Certes, cette équipe a finalement subi une défaite ce week-end face à leur adversaire, mais elle a fait valoir son sport de plusieurs manières :

  • Gasperini, en exigeant de ses joueurs une telle attitude, une telle ambition tant individuelle que collective, contribue à leur progression et éclosion, ce qui ne peut être que bénéfique pour le club à long terme.
  • En proposant un tel football, on démontre aux supporters qu’il est possible de faire face à un adversaire apparemment supérieur, de se hisser à sa hauteur, ne serait-ce qu’à certains moments, et ainsi d’obtenir son respect.
  • En réalisant des séquences aussi développées malgré les différences individuelles, on contribue également à faire progresser son adversaire. En effet, cela permet à la formation prétendument « supérieure » d’élever aussi son niveau de jeu, de ne jamais se relâcher. C’est ensuite ce « grand club » qui va « représenter » le championnat au niveau européen. Et c’est cette attitude qui s’avère clé pour s’affirmer à l’échelle européenne, lorsque l’intensité collective est unie à une qualité individuelle supérieure. Ce sont par ces affrontements domestiques que se construisent les grandes victoires européennes, qui font ensuite de votre championnat une référence mondiale.

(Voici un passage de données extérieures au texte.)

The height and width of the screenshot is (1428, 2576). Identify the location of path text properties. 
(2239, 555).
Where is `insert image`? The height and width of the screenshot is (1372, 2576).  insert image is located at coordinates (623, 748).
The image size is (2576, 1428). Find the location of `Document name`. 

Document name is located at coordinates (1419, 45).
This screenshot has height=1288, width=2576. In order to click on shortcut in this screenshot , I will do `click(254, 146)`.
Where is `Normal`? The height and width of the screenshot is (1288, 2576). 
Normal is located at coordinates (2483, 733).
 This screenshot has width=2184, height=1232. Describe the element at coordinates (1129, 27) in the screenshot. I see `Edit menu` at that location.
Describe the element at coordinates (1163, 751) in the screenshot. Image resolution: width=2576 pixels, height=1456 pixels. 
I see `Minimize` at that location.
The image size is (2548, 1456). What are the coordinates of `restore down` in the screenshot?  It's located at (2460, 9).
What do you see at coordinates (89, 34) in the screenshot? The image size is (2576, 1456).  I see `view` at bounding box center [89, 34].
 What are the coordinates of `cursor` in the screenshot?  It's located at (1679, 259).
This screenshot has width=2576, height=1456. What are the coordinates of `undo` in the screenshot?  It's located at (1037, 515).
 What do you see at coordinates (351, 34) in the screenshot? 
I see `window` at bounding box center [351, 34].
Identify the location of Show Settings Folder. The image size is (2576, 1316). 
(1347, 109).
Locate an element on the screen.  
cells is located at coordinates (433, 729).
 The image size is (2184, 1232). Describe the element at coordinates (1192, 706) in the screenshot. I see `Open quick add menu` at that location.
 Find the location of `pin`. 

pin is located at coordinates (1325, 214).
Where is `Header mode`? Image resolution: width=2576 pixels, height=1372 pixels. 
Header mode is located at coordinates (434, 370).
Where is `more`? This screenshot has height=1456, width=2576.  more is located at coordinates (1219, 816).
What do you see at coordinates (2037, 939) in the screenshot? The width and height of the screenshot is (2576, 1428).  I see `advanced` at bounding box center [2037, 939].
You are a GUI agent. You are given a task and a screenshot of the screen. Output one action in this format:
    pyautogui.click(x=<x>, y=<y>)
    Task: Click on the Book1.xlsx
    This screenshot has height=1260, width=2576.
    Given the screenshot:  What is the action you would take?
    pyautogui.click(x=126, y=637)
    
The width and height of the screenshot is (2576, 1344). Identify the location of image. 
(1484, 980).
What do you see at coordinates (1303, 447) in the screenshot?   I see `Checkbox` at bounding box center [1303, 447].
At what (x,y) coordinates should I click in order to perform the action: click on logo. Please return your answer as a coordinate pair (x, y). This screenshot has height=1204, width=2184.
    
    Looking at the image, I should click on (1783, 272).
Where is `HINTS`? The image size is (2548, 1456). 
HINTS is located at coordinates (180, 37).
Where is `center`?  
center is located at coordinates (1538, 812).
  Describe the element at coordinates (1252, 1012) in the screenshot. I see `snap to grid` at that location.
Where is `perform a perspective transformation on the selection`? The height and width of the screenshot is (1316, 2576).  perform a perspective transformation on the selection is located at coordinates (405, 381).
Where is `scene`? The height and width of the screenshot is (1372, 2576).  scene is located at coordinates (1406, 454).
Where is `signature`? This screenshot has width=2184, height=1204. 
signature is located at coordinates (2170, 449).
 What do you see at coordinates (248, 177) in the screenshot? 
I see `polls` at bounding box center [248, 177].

  • Par cette volonté de proposer une défense axée sur le pressing, intrinsèquement courageuse, l’entraîneur protagoniste devient une source d’inspiration pour tous les entraîneurs amateurs ou semi-professionnels, qui souvent disposent d’effectifs limités et cherchent des repères pour affiner leur vision du football.
  • En développant un football aussi abouti, ici du point de vue défensif, les équipes qui ont été battues ce week-end se préparent de la meilleure des manières à s’imposer contre les équipes moins fortes. Leurs prestations deviennent des « matchs-références » sur lesquels s’appuyer pour le reste de la saison. Malgré un manque d’« efficacité » tel que le souligne le résultat, l’équipe a appris à générer un football protagoniste qui lui sera utile dans le futur.

Tous ces éléments (non-exhaustifs) mettent en lumière l’iniquité d’une analyse basée uniquement sur le résultat. Les enjeux d’un match de football professionnel vont bien au-delà du simple tableau d’affichage. Rendant hommage aux entraîneurs protagonistes, à l’instar de Gaspérini, car ils élèvent chaque jour le niveau de leur sport et permettent à tous les passionnés de justifier pourquoi le football est le plus grand jeu de tous les temps.